Relationships: William Laurence & Temeraire
Comments: 13
Kudos: 46





	All I Want For Christmas

**Author's Note:**

  * For [tmishkin](https://archiveofourown.org/users/tmishkin/gifts).



**-** _Dover Covert, 1806_ **_-_ **

“You may take your socks down now,” Temeraire said to his runners, peering in through a window. “They look entirely dry to me.”

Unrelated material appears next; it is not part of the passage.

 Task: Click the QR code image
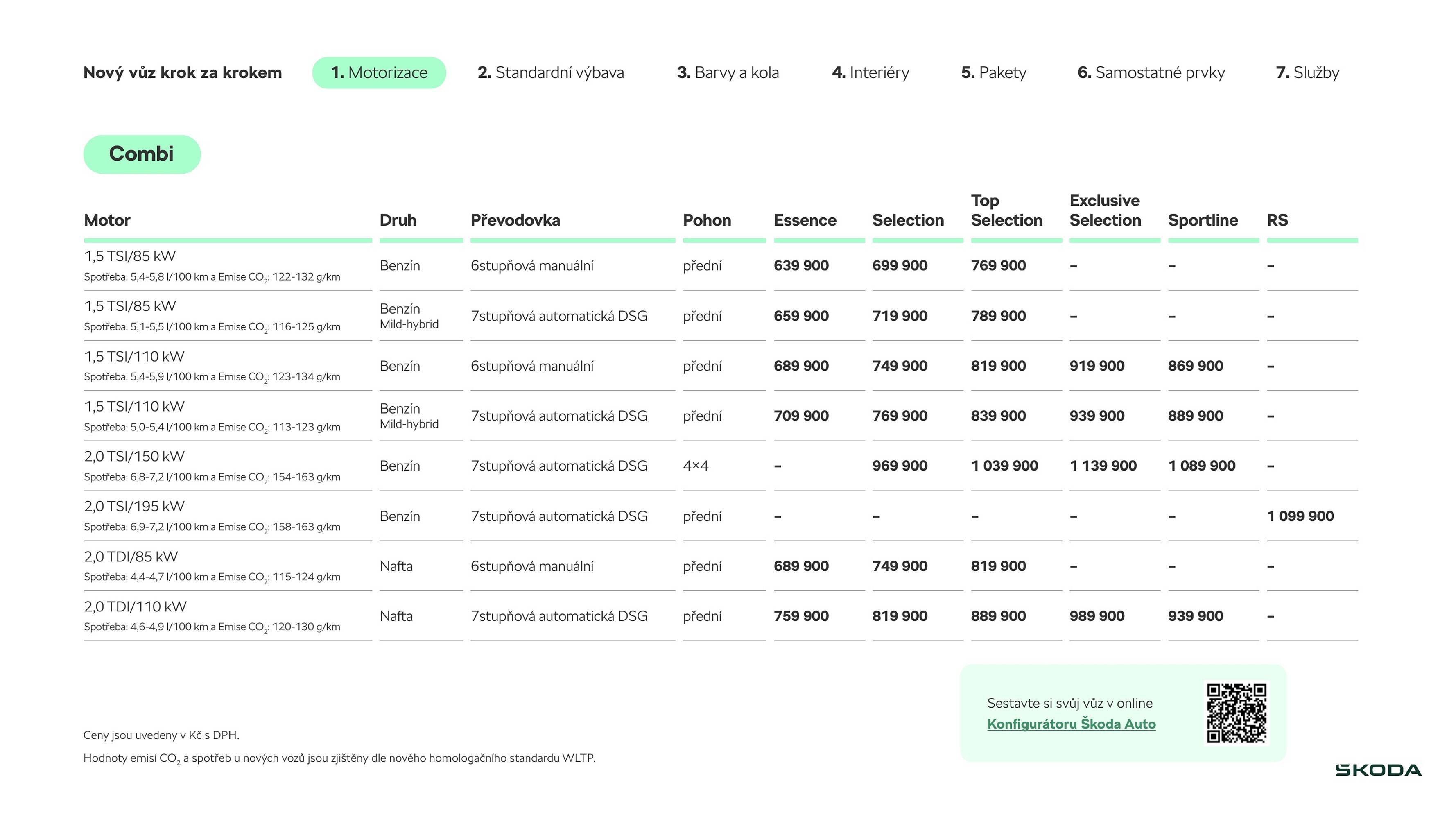click(1236, 713)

He understood how they had come to be there – everyone’s feet had gotten wet in the half-melted snow when they had taken his harness off after patrol - but he did not think Laurence and the other captains would appreciate the sight of all the junior officers’ stockings strung up along the fireplace in the officer’s mess.

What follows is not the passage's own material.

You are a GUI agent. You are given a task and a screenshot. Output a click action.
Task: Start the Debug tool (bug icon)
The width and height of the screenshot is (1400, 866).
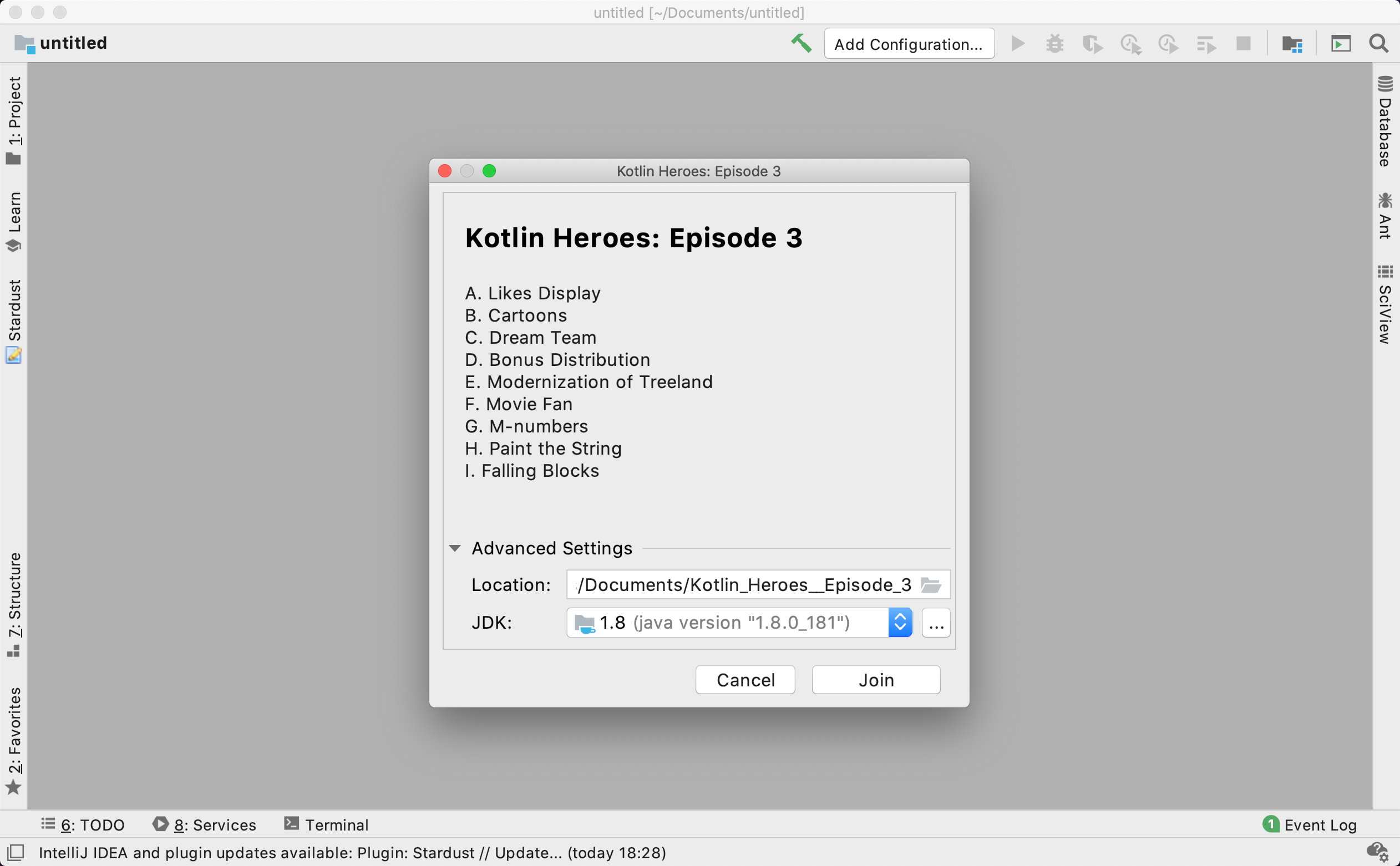click(x=1054, y=43)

“No, they need to stay up until tomorrow,” Dyer said, looking up from polishing Temeraire’s talons. “So that St Nicholas can fill them with presents for us.”

“Oh, will he?” Temeraire asked, pricking up his ruff and regarding the stockings with renewed interest. “Why, that is very kind of him. But how does he get in?”

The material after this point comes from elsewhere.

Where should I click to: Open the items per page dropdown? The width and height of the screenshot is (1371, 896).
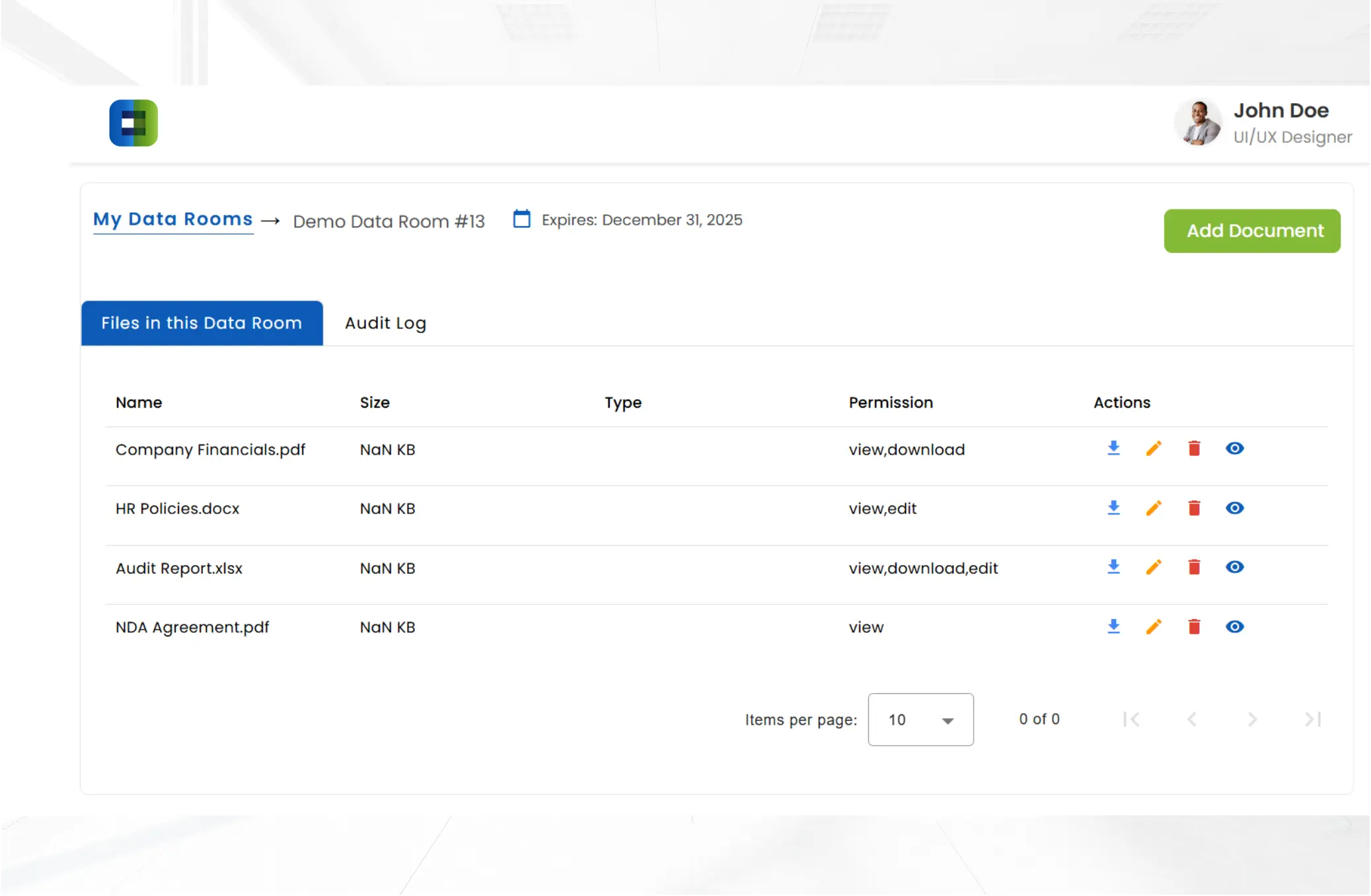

Emily, working on his other foot, screwed up her eyes. “Not at all, because he does not exist. It’s just a silly nursery story, as everyone knows,” she said, glowering at Dyer. “It‘s just the captains putting things in for us when nobody’s watching, and then they pretend it’s been St Nick’s doing.”

“What kind of things?” Temeraire inquired. “Treasure?” He could not imagine very much would fit inside the socks.

“Nuts and raisins and gingerbread,” Emily said.

“I had an orange once,” Dyer added, reverently.

“Oh!” Temeraire said. “Now I understand why Laurence has gone to town! But, Roland, tell me - does Laurence expect me to give him a present, too?”

He surveyed the fireplace again. One of the stockings had EMILY stitched onto it in wonky letters, as if any such label were needed, her contribution easily recognizable by being the scruffiest of them all. The others were mostly unlabelled, but looked altogether too old and laddered to belong to Laurence.

“I think it’s only for children,” Dyer said.

Emily boxed him in the ribs. “We’re not children!” And, frowning at the cleaning rag, she asked: “Do you think there’s any chance of firecrackers?”

“Doubt it. We’ve used up all the ones from China, and powder‘s been rationed now,” Dyer said, ducking away from her.

“But we could find paper for twists and ask Calloway to make us some,” Emily said, a mischievous gleam in her eyes. “Temeraire, is there anything else you need us for?”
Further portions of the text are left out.